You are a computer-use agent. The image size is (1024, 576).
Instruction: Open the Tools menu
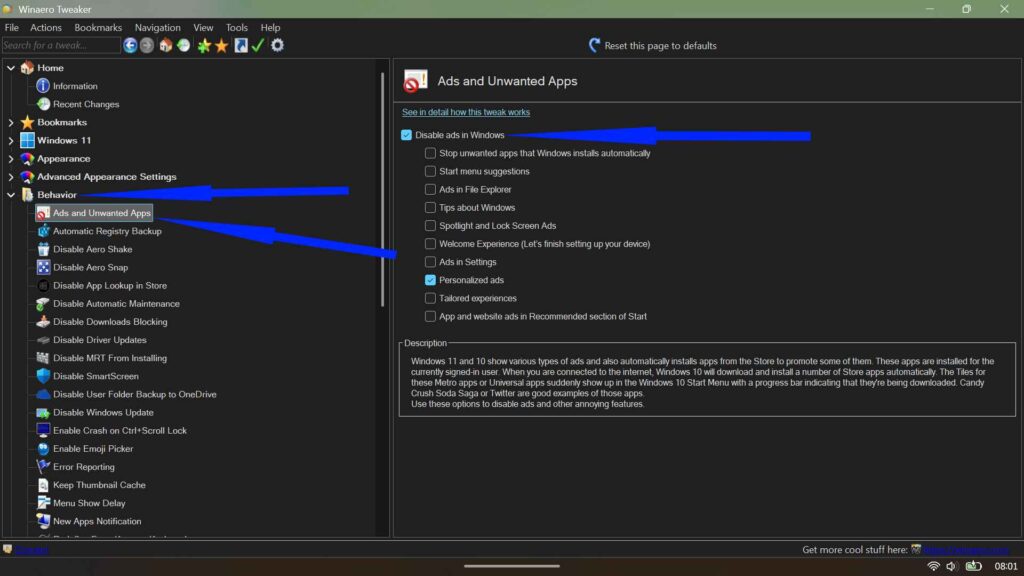(236, 27)
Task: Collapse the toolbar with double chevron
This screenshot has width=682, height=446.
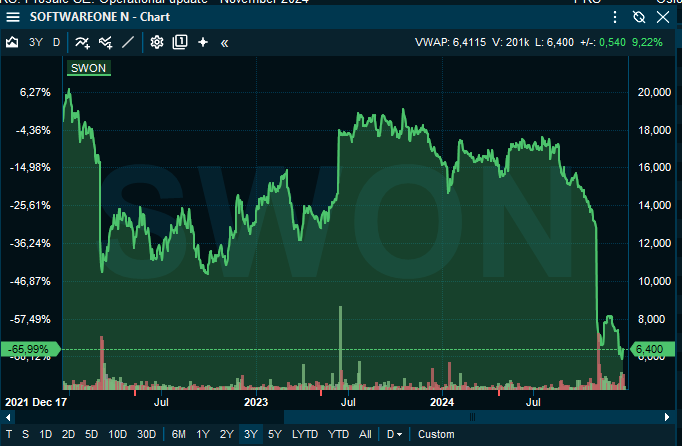Action: click(225, 42)
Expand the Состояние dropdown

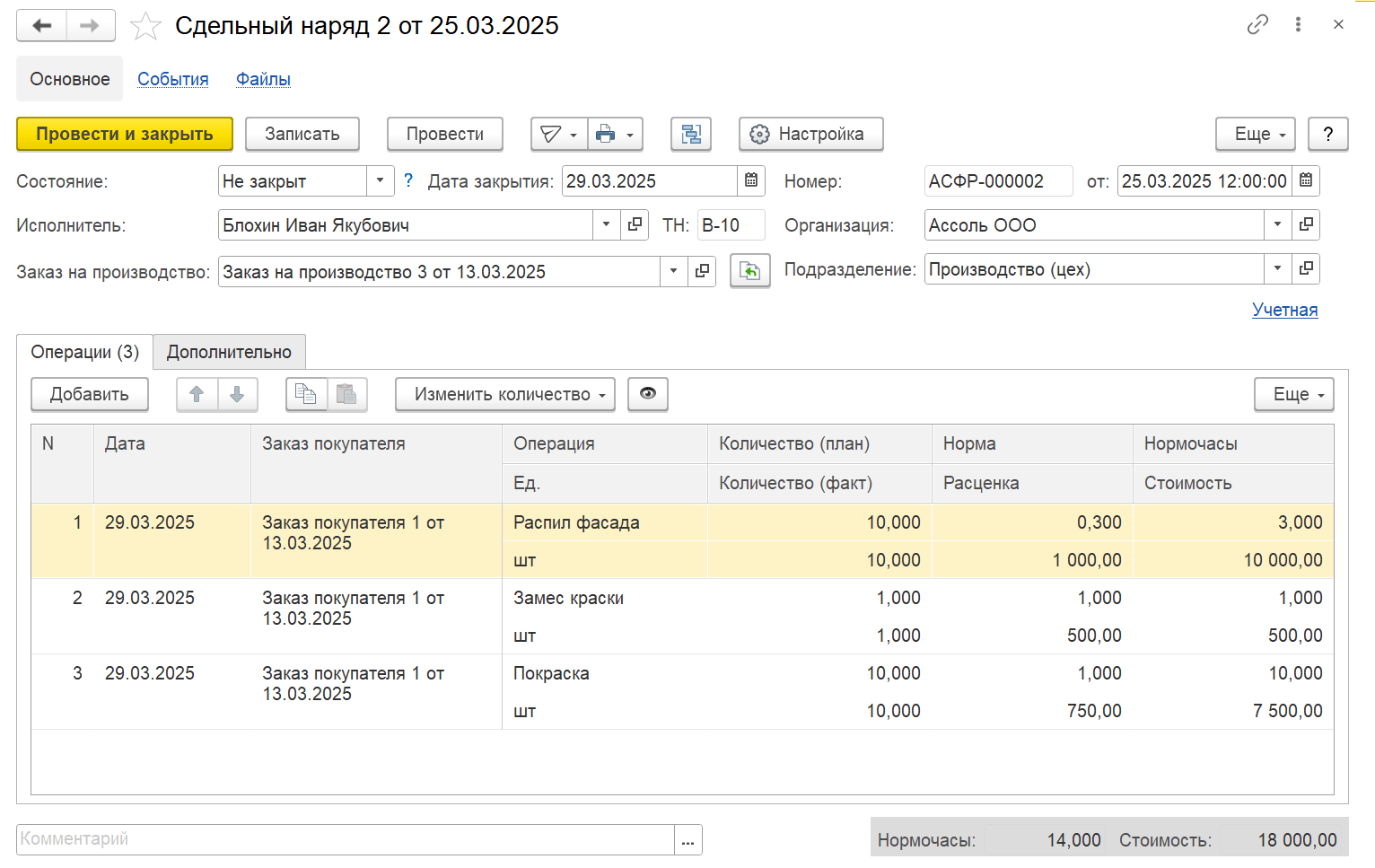coord(380,180)
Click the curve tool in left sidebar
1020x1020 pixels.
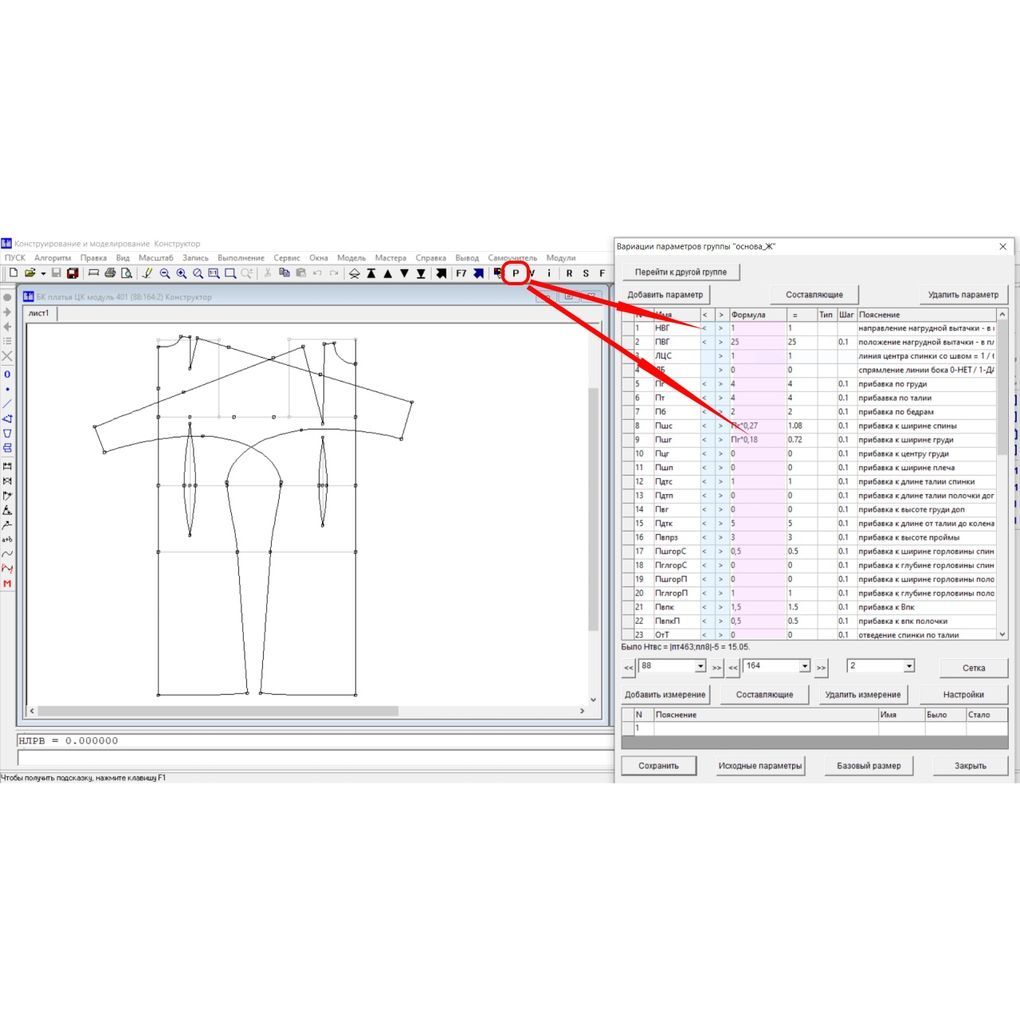pyautogui.click(x=8, y=553)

========

# ACTIVITY
Return the full listing exactly as it appears above, without its pictures.

# ANSWER TO THE PROBLEM
You are a computer-use agent. The image size is (1024, 576).
Instruction: Open the Tools menu
(236, 27)
Task: Collapse the toolbar with double chevron
This screenshot has width=682, height=446.
Action: click(225, 42)
Expand the Состояние dropdown

coord(380,180)
Click the curve tool in left sidebar
1020x1020 pixels.
pyautogui.click(x=8, y=553)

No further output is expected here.